ここでは、よく用いられるチェック項目の例を5つ挙げます。
【チェック1】物理的なアクセスに対するチェック体制
【チェック2】ファイアウォールおよびルーターの設定
【チェック3】システムの構成基準
※ 業界で認知されたシステム強化基準のソースには、SysAdmin Audit Network Security (SANS) Institute, National Institute of Standards Technology (NIST), International Organization for Standardization (ISO), and Center for Internet Security (CIS) が含まれるが、これらに限定されない。
【チェック4】データセンターの信頼性
1.機器の故障やメンテナンスなど一部設備の一時停止時において、同時に一部機器に障害が発生してもサービスを継続して提供できる、より高いレベルの冗長構成の設備がある。
2.地震や火災など災害に対して、データ保全の安全性を保ち、かつ可用性も確保した非常に高いレベルでの耐災害性が確保されている。

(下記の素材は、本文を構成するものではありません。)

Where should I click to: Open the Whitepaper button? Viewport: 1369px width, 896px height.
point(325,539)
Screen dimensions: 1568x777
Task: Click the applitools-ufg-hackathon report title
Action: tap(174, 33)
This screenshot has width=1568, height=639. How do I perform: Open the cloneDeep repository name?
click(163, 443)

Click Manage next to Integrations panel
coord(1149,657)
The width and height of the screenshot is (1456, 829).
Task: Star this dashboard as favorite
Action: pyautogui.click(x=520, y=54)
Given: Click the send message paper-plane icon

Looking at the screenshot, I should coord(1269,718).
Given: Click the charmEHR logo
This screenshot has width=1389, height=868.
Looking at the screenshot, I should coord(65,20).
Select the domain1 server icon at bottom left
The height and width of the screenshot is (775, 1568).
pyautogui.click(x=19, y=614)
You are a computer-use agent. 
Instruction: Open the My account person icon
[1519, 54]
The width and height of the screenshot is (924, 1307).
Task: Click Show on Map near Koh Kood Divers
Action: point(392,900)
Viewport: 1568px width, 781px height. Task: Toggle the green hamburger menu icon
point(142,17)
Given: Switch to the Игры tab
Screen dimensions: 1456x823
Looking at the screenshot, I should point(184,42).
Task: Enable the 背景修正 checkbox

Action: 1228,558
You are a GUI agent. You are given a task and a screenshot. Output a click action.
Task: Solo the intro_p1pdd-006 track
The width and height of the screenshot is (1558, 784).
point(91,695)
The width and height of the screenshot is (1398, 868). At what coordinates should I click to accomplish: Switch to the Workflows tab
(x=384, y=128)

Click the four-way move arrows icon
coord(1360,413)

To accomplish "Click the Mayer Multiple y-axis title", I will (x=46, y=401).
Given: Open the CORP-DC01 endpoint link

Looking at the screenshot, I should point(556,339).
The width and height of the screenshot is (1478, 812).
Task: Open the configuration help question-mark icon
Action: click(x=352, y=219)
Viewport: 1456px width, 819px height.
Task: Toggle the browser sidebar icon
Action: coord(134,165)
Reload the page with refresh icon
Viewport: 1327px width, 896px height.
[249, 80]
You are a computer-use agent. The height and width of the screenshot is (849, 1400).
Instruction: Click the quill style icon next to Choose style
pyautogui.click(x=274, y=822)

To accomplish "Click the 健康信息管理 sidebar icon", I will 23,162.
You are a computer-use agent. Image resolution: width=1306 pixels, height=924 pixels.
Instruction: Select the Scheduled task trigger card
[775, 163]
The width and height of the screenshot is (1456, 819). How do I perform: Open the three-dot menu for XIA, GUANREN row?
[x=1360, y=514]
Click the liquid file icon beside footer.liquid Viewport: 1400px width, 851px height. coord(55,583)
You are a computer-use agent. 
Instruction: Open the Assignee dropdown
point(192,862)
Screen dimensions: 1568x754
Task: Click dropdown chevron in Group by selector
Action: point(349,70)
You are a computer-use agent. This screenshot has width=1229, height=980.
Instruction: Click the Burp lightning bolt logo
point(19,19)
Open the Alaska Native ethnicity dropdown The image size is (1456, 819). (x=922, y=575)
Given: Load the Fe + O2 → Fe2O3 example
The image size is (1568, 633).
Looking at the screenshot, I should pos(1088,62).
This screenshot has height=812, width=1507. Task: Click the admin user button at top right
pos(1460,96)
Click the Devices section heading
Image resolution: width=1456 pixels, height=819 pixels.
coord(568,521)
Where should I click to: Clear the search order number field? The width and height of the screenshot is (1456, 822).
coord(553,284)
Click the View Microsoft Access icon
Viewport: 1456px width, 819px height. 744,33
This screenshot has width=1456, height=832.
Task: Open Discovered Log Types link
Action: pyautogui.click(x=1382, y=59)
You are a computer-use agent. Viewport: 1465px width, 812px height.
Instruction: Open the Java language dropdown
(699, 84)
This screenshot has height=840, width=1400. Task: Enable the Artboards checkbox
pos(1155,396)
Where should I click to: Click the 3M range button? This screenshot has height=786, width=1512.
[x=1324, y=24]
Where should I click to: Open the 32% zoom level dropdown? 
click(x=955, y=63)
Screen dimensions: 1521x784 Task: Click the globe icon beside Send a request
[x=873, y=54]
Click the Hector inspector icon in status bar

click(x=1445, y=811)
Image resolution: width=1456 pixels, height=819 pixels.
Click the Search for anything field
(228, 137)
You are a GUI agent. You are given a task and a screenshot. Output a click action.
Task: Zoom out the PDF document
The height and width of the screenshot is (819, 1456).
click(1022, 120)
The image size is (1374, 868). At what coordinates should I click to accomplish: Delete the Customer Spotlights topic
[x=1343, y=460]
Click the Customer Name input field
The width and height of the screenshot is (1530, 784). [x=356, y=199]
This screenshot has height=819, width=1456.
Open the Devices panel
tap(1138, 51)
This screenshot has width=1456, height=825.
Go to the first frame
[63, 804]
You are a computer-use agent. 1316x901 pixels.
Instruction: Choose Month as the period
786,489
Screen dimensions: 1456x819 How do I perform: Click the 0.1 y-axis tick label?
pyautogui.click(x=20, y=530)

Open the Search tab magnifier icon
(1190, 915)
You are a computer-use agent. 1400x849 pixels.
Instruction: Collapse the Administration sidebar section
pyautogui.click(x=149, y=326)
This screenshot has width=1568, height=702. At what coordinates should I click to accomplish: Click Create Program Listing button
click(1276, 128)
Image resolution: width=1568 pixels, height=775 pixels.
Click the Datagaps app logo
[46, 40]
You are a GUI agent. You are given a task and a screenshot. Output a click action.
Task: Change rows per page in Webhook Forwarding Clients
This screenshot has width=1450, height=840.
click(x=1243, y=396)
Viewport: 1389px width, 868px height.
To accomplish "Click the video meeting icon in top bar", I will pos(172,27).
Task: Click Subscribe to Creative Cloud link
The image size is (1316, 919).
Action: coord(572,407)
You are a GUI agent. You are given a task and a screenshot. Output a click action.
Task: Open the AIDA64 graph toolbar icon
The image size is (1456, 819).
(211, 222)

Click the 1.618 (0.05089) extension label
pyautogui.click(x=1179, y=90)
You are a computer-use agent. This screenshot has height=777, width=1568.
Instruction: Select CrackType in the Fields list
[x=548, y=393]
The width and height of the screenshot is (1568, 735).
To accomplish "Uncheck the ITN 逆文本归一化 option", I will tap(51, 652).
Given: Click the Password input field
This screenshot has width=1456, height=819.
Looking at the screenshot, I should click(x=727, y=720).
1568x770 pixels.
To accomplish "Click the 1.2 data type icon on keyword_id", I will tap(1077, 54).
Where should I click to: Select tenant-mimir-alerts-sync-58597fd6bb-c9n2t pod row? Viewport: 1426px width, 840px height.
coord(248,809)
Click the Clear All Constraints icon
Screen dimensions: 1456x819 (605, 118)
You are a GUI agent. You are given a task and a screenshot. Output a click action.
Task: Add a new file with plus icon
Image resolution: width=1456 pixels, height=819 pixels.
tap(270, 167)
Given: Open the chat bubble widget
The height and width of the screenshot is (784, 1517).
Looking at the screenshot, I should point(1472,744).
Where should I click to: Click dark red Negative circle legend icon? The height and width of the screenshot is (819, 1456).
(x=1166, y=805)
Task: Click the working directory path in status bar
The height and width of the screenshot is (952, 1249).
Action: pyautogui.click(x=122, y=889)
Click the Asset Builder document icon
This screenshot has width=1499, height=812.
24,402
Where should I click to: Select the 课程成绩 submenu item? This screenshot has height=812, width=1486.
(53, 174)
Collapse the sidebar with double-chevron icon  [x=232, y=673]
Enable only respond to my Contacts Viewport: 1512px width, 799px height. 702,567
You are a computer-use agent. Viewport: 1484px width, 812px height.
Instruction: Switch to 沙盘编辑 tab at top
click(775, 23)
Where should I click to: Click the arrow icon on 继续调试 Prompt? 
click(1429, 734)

3.敷地、建物、サーバー室およびラック内のIT機器へのアクセス管理が実施されている。
【チェック5】記憶媒体の漏えい対策
上記のうち【チェック1】は総務省、【チェック2】【チェック3】はPCIDSS、【チェック4】は日本データセンター協会による「データセンターファシリティスタンダード」に関連する項目です。また、【チェック5】は2019年に判明した自治体からのハードディスク流出問題に起因し、以降、高い頻度で言及されるようになった基準です。深刻な情報漏えい事件の要因は、発覚を契機に分析され、ガイドラインなどに取り入れられることがあります。また、翌年にはデフォルト基準になることが一般的です。
自社の選定基準として取り入れるには
セキュリティの充足度を測るための基準として、自社独自の「チェックリスト」を定める際には、既存の指標を参考に必要なものを抜粋していくことをおすすめします。ただし、各社の項目は事業や業務の特性により様々なので、「これだけやっておけばよい」というような、画一的な内容にはなりません。参考になるのは上記に挙げたPCIDSSなどの基準に加え、FISC(金融情報システムセンター)の安全対策、システム監査の指標などでしょう。これは金融業界のみならず、機密性の高い個人情報などのデータを扱う企業にとっても極めて有効なものなので、ぜひ、活用してください。
金融業界に選ばれ続けてきた高いセキュリティ水準
「クリプト便」は、高いセキュリティが求められるビジネスの現場で長年選ばれてきたファイル転送サービスです。提供元であるNRIセキュアテクノロジーズは、金融・証券にルーツを持つNRIグループのセキュリティ専業企業であり、金融機関での利用に耐えうる高水準のセキュリティレベルでサービスを提供してきました。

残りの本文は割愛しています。